Home > Tainted treasures in Malibu: The glory of Rome (and the smell of scandal)

Tainted treasures in Malibu: The glory of Rome (and the smell of scandal)

by Open-Publishing - Saturday 28 January 2006

Exposure-Museums USA

The Getty Villa, home to thousands of antiquities, reopens to the public in California this weekend after a $275m renovation. But the unveiling has been overshadowed by a series of allegations involving art theft and corruption.

Andrew Gumbel reports from Los Angeles

Under other circumstances, the reopening of the original J Paul Getty museum in Los Angeles - a painstakingly reproduced ancient Roman villa on the bluffs overlooking the Pacific Ocean - might have been cause for universal celebration. The villa, known as an intriguing mix of high art, patrician folly and sword-and-sandals Hollywood cheese, has been closed for renovation since 1997. Back then, the worst it had to worry about were the never-ending complaints of its litigious neighbours who didn’t like the cars, or the noise, or the very prospect of vulgar museum-goers infesting their high-toned chunk of prize southern California real estate.
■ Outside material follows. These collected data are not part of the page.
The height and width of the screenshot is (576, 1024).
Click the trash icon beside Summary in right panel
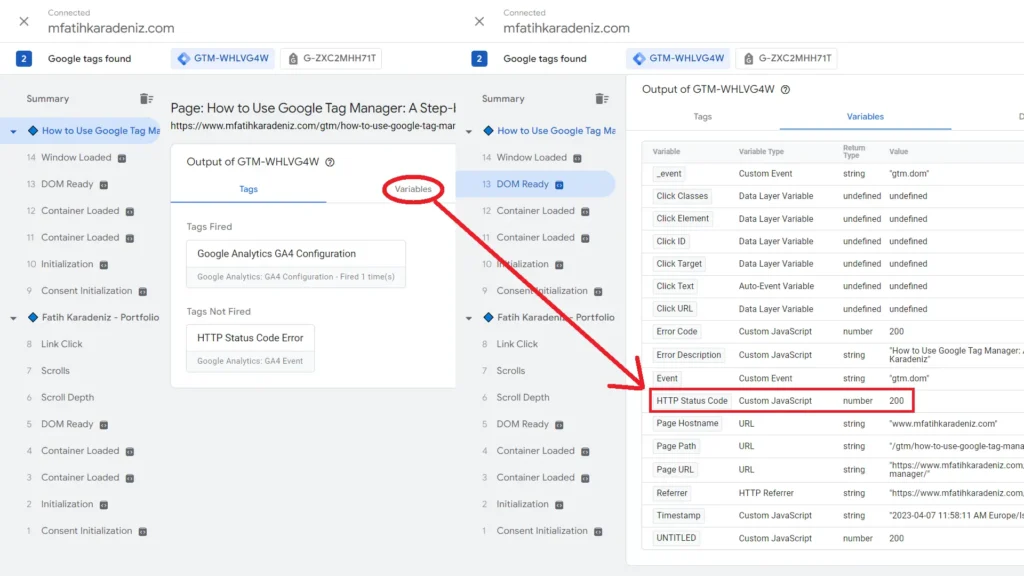click(603, 98)
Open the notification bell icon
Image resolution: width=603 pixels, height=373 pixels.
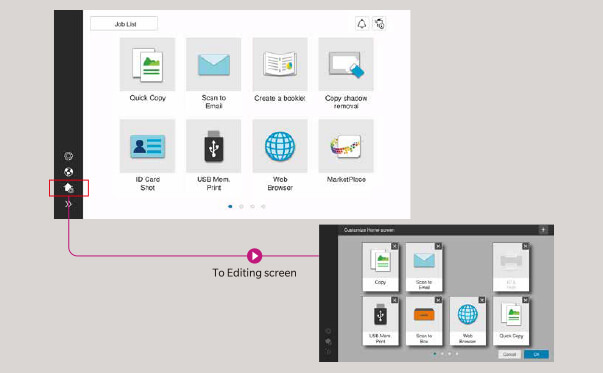click(x=361, y=24)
The Getty collections themselves - or rather, the tiny fraction of them that could reasonably be stuffed into any exhibition space - moved to a spanking new building in the hills a few miles inland, where architectural critics swooned over Richard Maier’s deceptively simple white marble creation and visitors thrilled to the electric train ride sweeping them up the hill from a vast subterranean car park. The one thing any art lover or tourist has really missed for the past eight and half years has been the opportunity to languish in the beauties and eccentric ambition of the villa itself, a reconstructed and - naturally, this being Hollywood - reworked version of the Villa dei Papiri in Herculaneum, which is believed to have been occupied by Julius Caesar’s father-in-law, among others, before the fateful eruption of Vesuvius in 79AD.

And yet tomorrow’s grand public reopening of the Getty Villa is anything but a happy occasion. The collection of Greek and Roman antiquities it will showcase has become the object of a major international art theft scandal. The woman who did more than anyone to build up the Getty’s extraordinary trove of antiquities, the longtime curator Marion True, is currently on trial in Rome on charges of criminal conspiracy. She resigned from the Getty in October.

The Italian and Greek governments are demanding the return of 46 pieces they believe they can prove to have been stolen, including some of the most prized antiquities now going on display at the villa. While the Getty is doing everything it can to play down the controversy in its public statements - it has repeatedly insisted that it has never knowingly acquired stolen artefacts - the organisation is clearly in a state of turmoil.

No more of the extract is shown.